I've been surfing the Internet, looking at sites about grieving. There are quite a few of them. They say, you take it one day at a time. You keep busy. But just when I think I'm past it, something will set me off again.
The flap about The Portrait is no big deal. I can deal with the poseurs who are harping on that. It's the little things that bring it all back. The other night I'm rooting around in a closet in Mahonia, looking for a light bulb, and I come across a couple of dusty, yellowed ticket stubs from Sex, Lies and Videotape. Or I'm in Wal-Mart, and they've got "One Less Bell to Answer" playing on the PA.

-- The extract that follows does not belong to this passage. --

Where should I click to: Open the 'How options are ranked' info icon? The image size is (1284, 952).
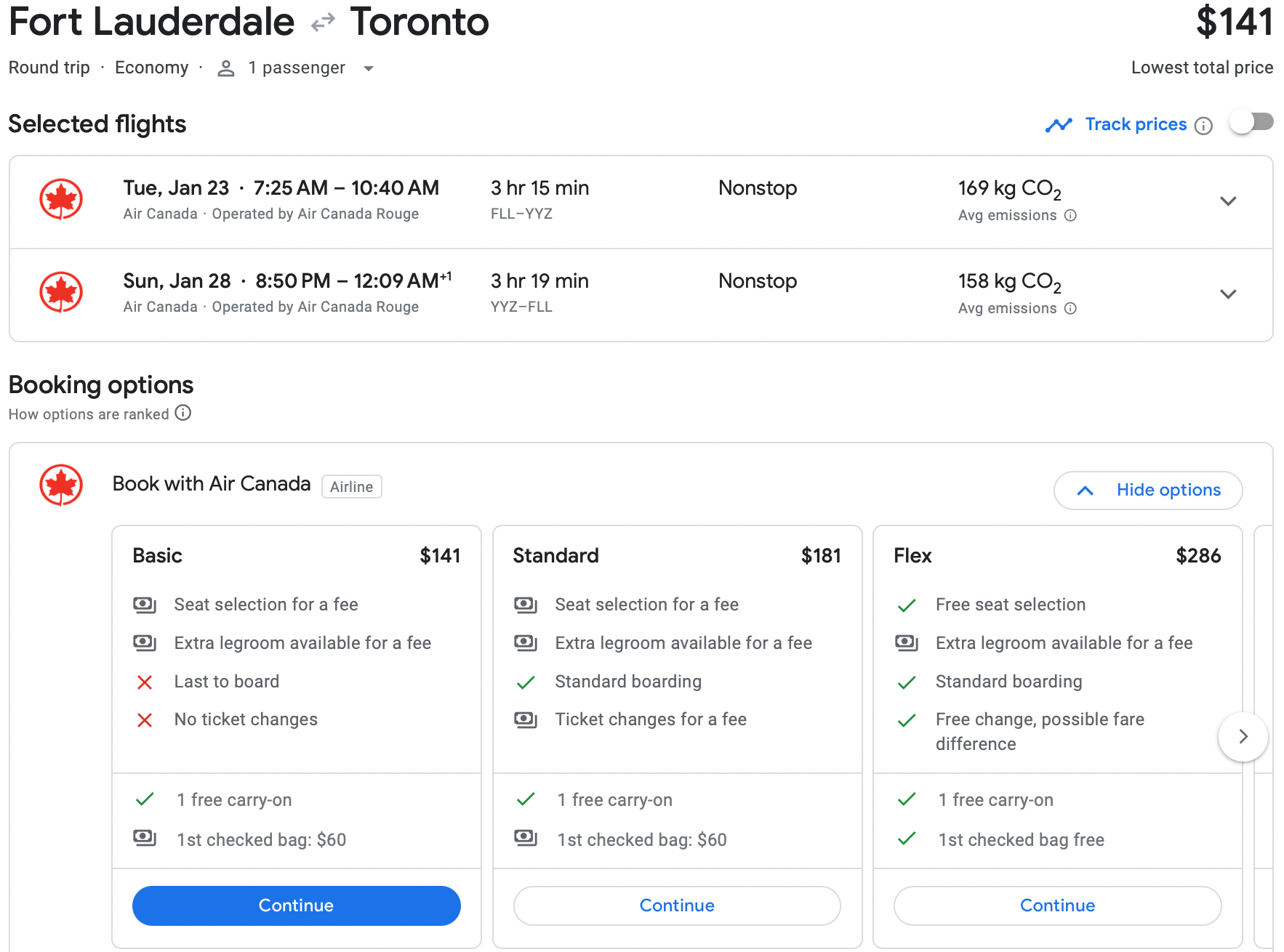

Oh, I've still got the smile painted on. My jaws hurt at night, I'm smiling so much. But on the inside, my compass is off. It's hard to concentrate. The other day, as I was pardoning that nice Norwegian lady with the pot plants, I accidentally called her "Suzie" a couple of times, before Peter gave me the look.
And backstage with Kerry, I didn't have a thing to say to him. You know it's bad when Wyden's the life of the party with his knock-knock jokes. Then Kerry started in with his Neil Diamond impression. It was pretty awful.
I've got to pull myself together. The natives are getting restless, and that little weasel Jack Roberts isn't helping. He's running against me already. I'd like to regulate the noise levels coming off that guy's wind farm, if you know what I mean.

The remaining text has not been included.